WORK REQUEST
Locate the line containing "Where should I" in the material below. Copy that line and all following lines through the end exactly, omitting any pictures.

RECORDS SHOWN
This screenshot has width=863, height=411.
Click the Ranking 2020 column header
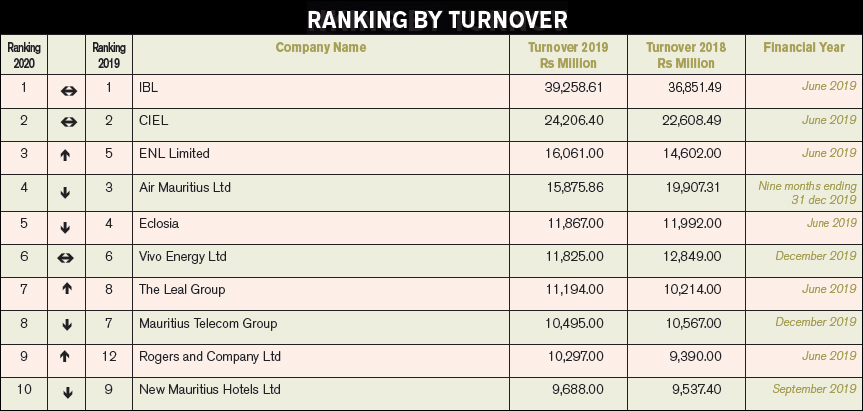[x=24, y=55]
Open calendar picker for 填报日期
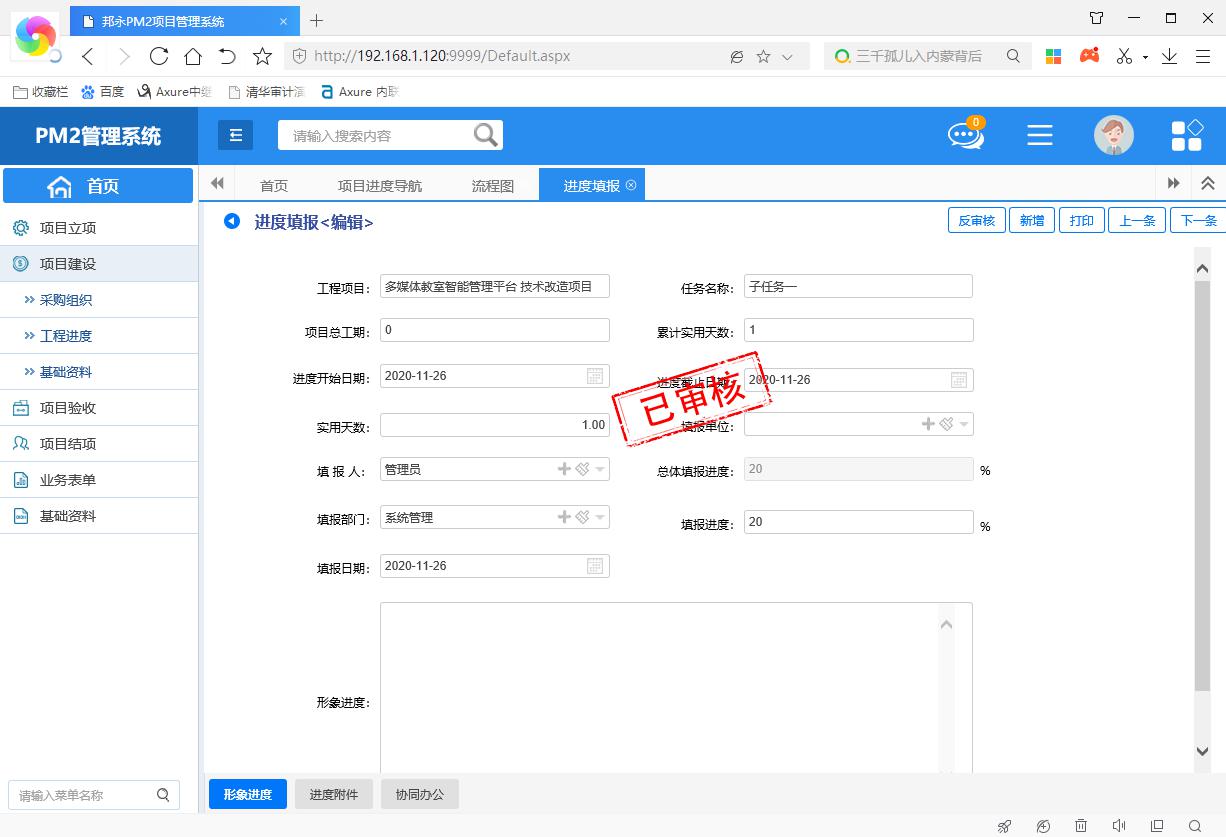The height and width of the screenshot is (837, 1226). coord(595,566)
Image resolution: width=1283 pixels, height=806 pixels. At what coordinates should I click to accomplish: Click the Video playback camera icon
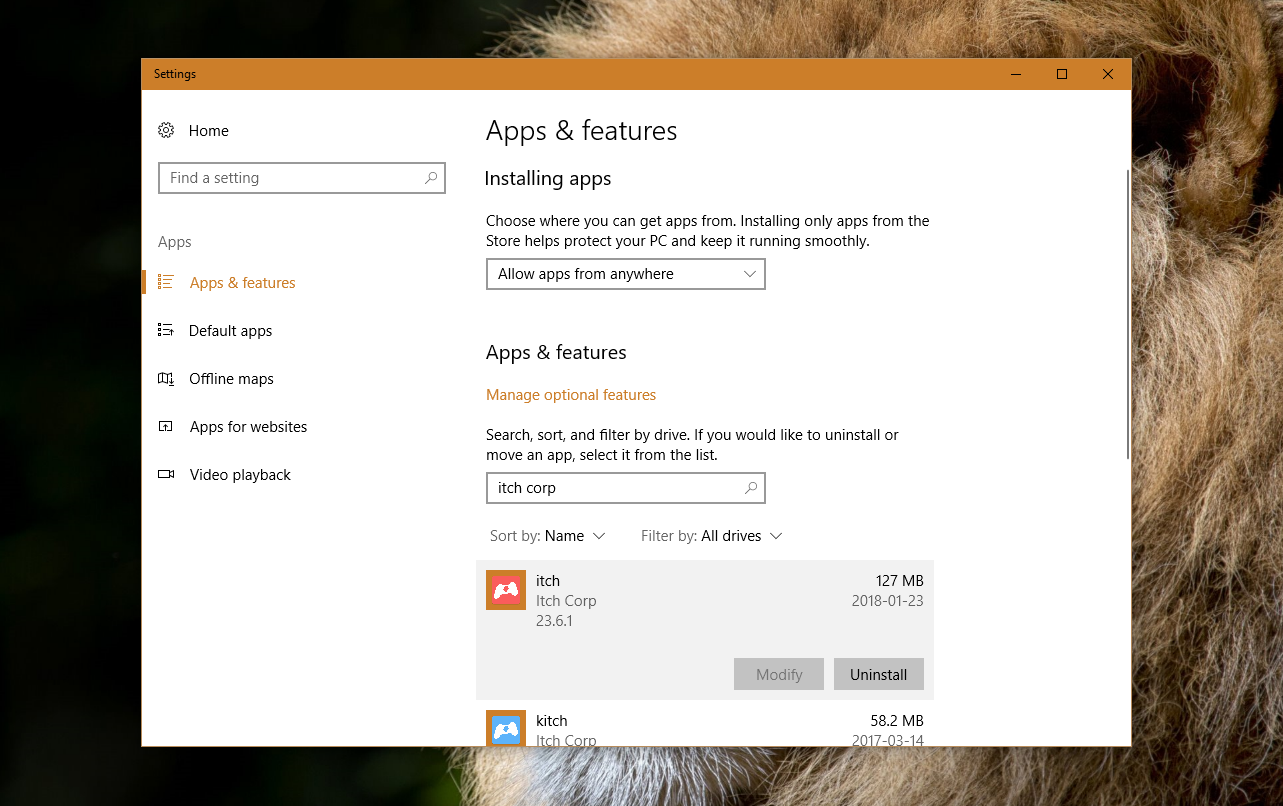pyautogui.click(x=166, y=475)
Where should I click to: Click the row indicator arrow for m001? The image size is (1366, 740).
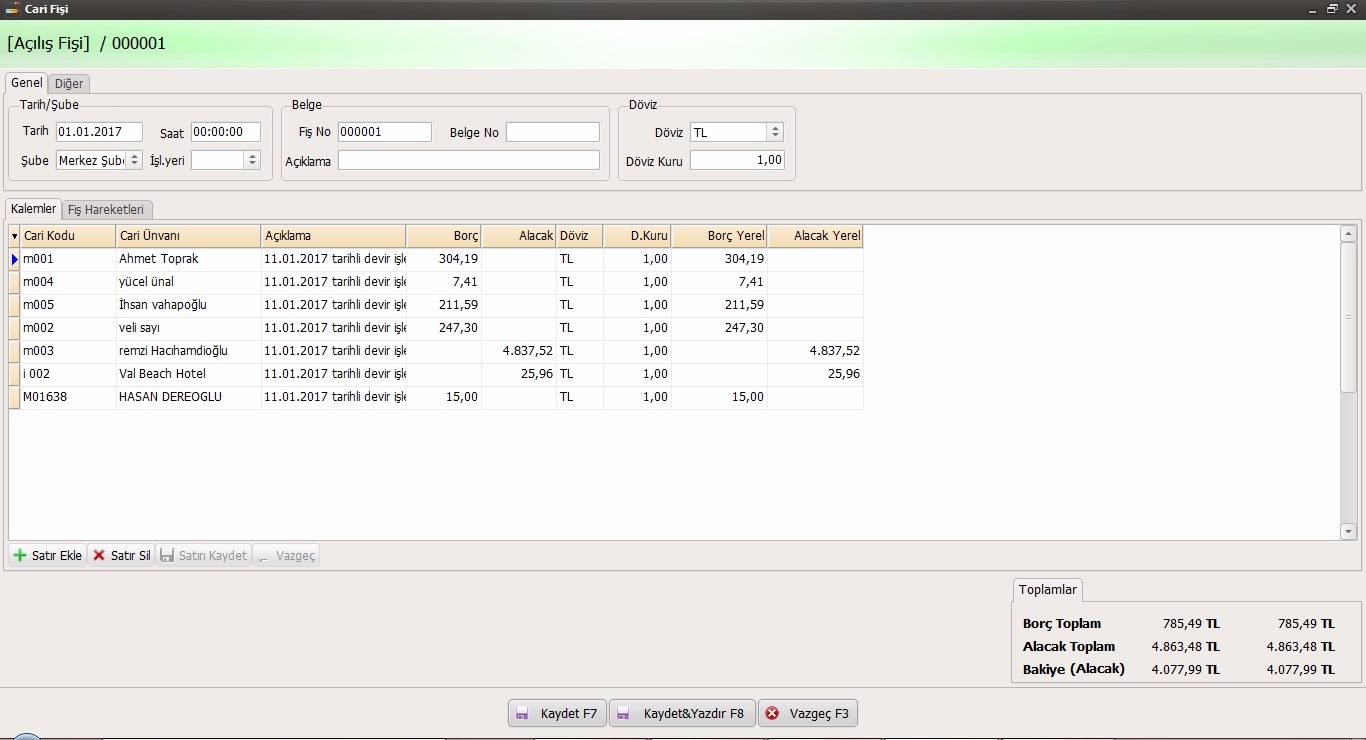[x=14, y=259]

SOLVED PROBLEM
Where should I click to: Click the row indicator arrow for m001? The image size is (1366, 740).
[x=14, y=259]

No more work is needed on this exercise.